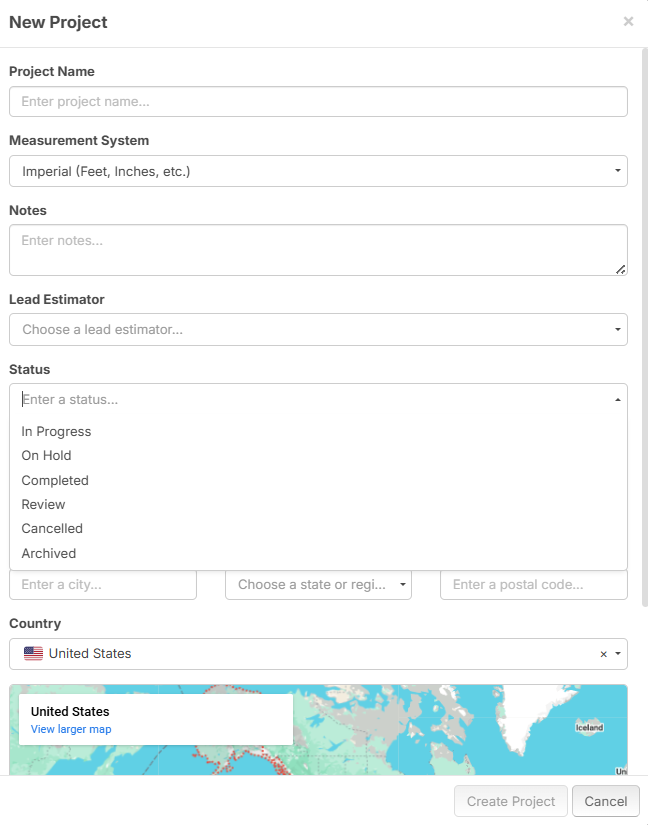The width and height of the screenshot is (648, 825).
Task: Choose the Cancelled status option
Action: 52,529

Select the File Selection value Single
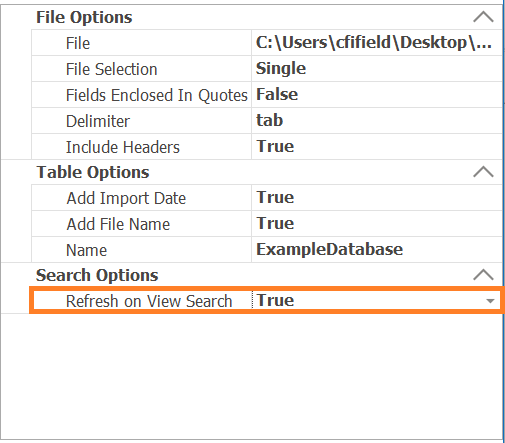coord(377,69)
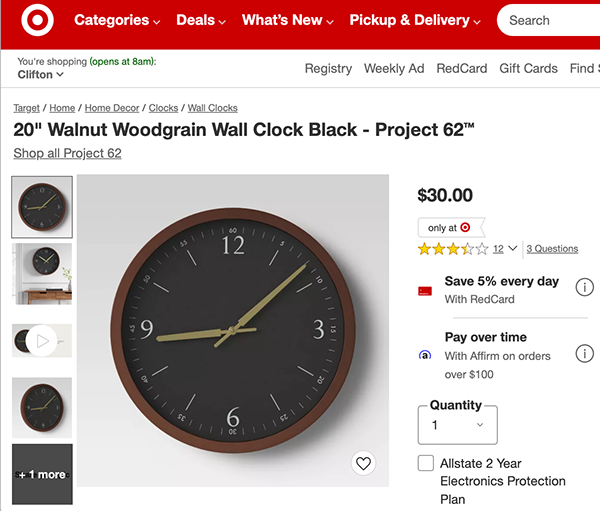Click the Search input field
This screenshot has width=600, height=511.
pos(550,20)
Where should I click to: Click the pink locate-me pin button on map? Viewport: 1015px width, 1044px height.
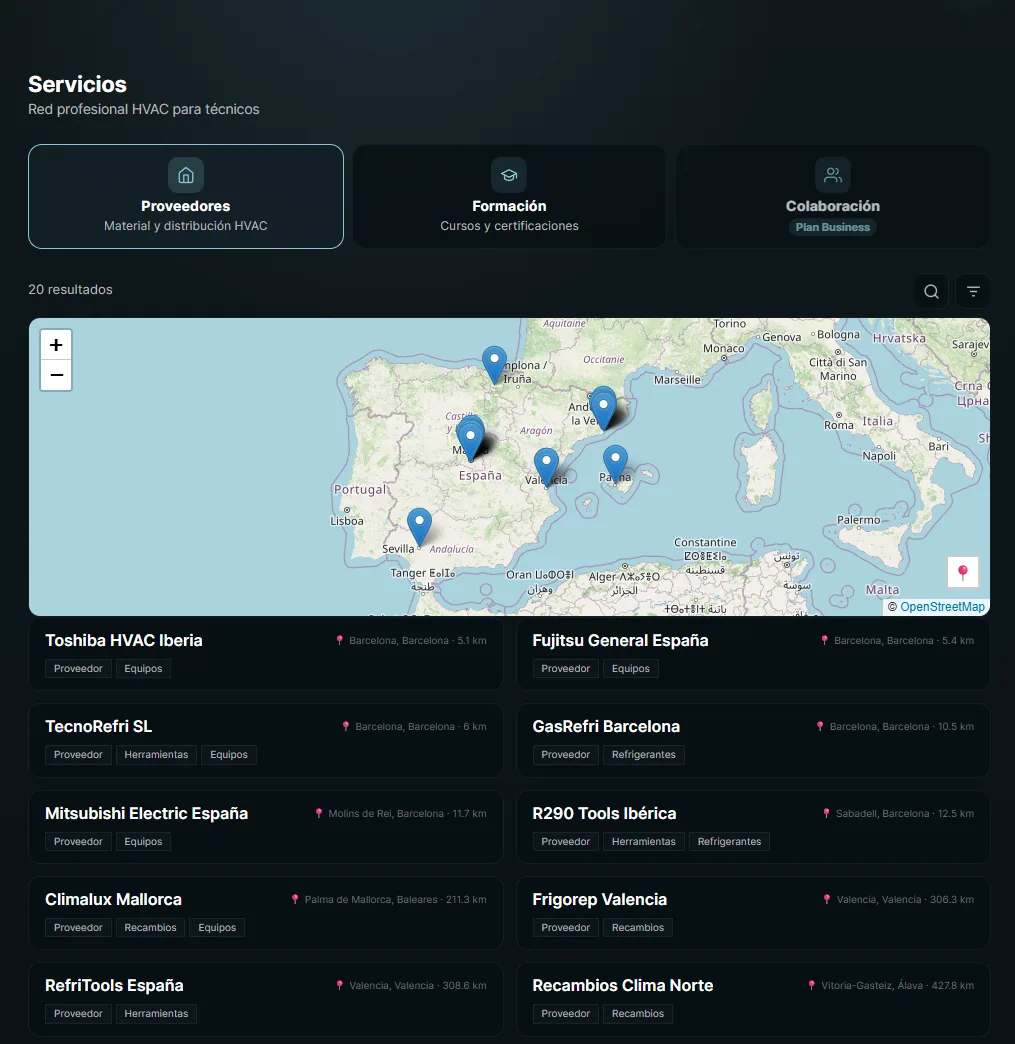click(962, 572)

----------

(PROMPT): Repeat every line of the rows above exactly as it appears, leaving out the pictures.

(FINAL RESULT):
The width and height of the screenshot is (648, 825).
Task: Choose the Cancelled status option
Action: 52,529

Select the File Selection value Single
coord(377,69)
Click the Search input field
This screenshot has width=600, height=511.
pos(550,20)
Where should I click to: Click the pink locate-me pin button on map? Viewport: 1015px width, 1044px height.
click(962, 572)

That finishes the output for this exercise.